We walked around for a little bit, then went back to Surefire Music. I think Doyle came out in the midst of this. I said something to Doyle, and I wrote a note to Teddy. Nothing really happened then.

Sometime in 1979, I went back to Nashville, this time by myself. And this time I thought ahead. I had written to them and even talked to Teddy on the phone. I told him the whole story about my grandmother and my mom, and he invited me to come.

By then, I was playing in Nothin’ Doin’, which I mentioned earlier. I had written a few songs that I took with me to Teddy’s studio, where he was working on a record of Don Williams songs.

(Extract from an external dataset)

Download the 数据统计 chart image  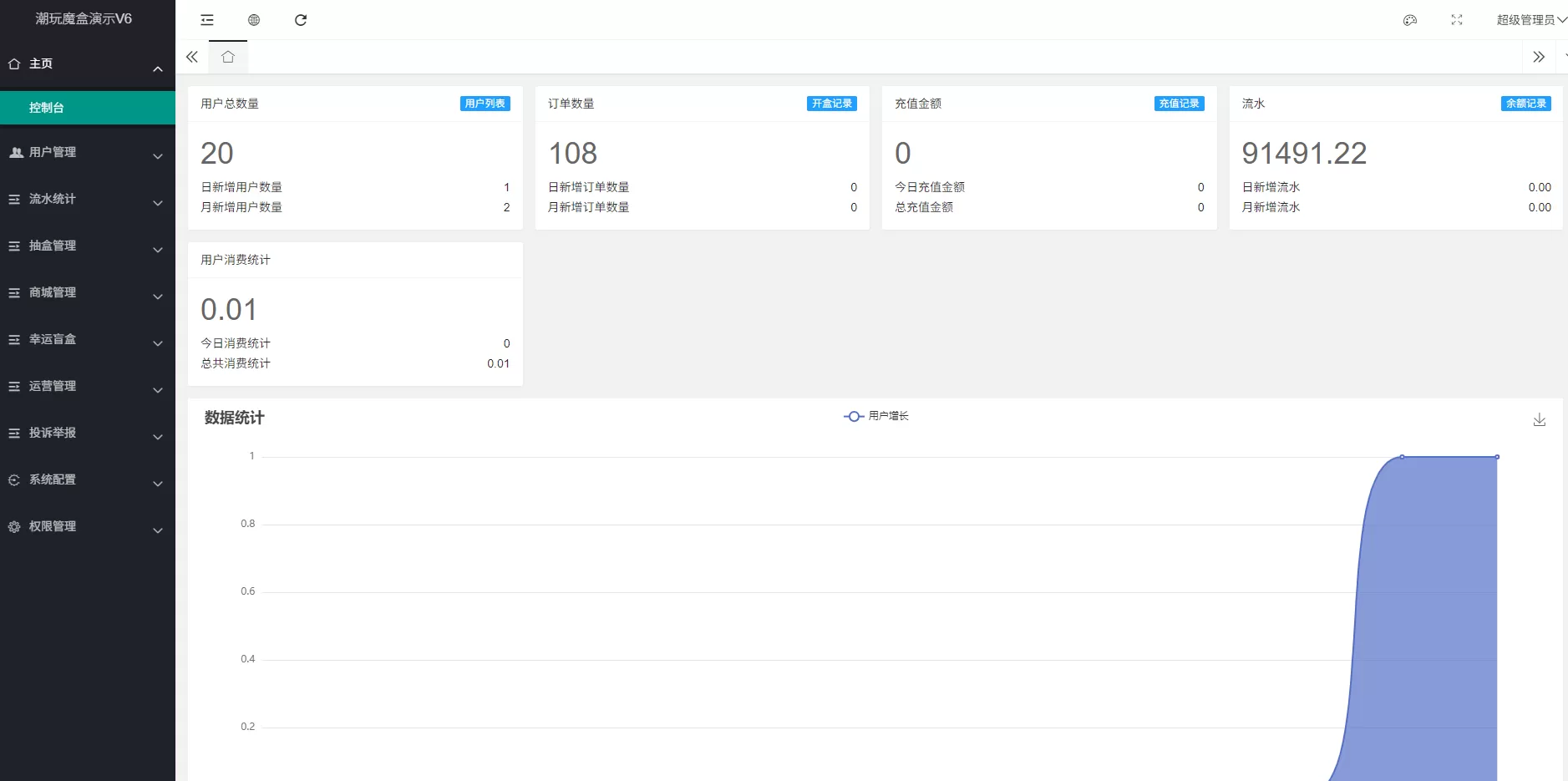tap(1539, 419)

He was a real slick cat, all put together with his hair gassed back and wearing fancy clothes. He was a cool guy. At that point, I’d never been in a studio that had huge walls with big speakers where you could turn the sound up to supersonic levels. He was playing this new record of Don Williams’s songs.

Then we had a nice talk. I told him all about my band and about how I wanted to be a songwriter, and he goes, “Hey, let’s go take a ride in the limo.” I’m like, wow, we’re going to take a ride in the limo. It was an old limousine, probably from the sixties, and I thought he’d have some guy named Jeeves that was going to take us around town, but Teddy got in the driver’s seat and I walked around to the passenger’s seat. He drove me all over Nashville, telling me everything that happened in that town. He told me where Hank Williams did this over here and Ray Price did that over there, and where Hank and Audrey lived.

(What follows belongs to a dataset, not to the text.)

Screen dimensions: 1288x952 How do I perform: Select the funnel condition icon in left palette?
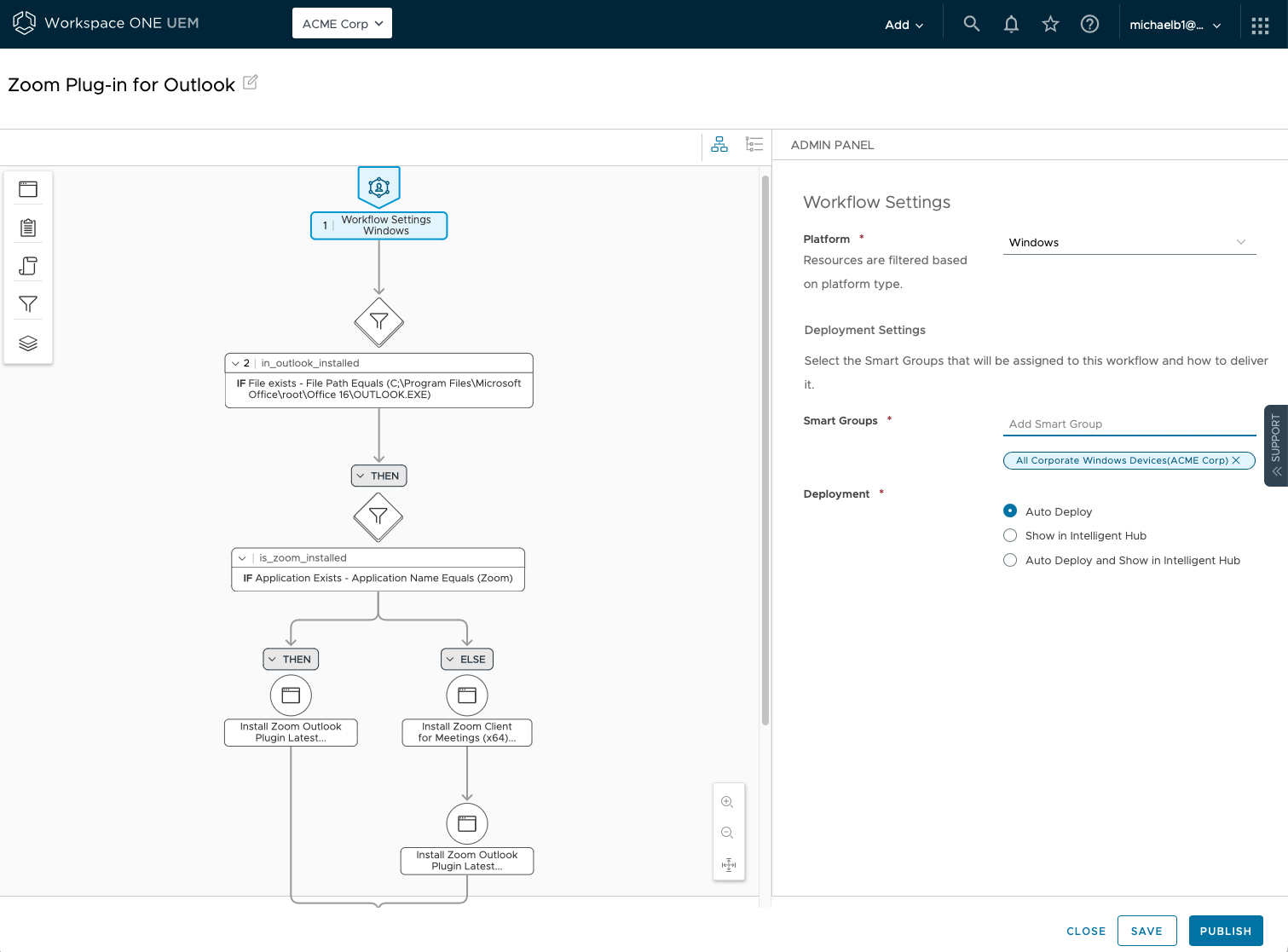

Anyway, while we were out there cruising, he said, “I got the funniest feeling about you. I meet young guys, they come up here all the time, and I don’t know what it’s gonna be, but you’re going to be a well-known guy. I think there’s something different about you. You’re going to do really well one day.”

A couple of months later, Teddy wrote me a letter on the Wilburn Brothers gold letterhead. He began the letter, “Dear Billy Bob,” and in parentheses, “(which I think you should use instead of just Billy).” He talked to me a little bit about that when I was with him. He said, “You know, people will always remember that name. Nobody will ever have to ask who you are.” I was just Billy to that point in my life. I was never called Billy Bob, because back in Arkansas you don’t call yourself that. You might as well just say Jethro Bodine. Because of Teddy Wilburn, I used my full name, and sure enough, even when I first got to L.A., there wasn’t a fucking soul among the casting directors who didn’t know who I was when I called.

Anyway, he wrote me this letter that said, “If Surefire Music can help you out, that’d be great. We really like your songs, [blah blah blah]. Teddy Wilburn, God’s Love, ’79.” I’m Billy Bob because of Teddy Wilburn. And I still have that letter.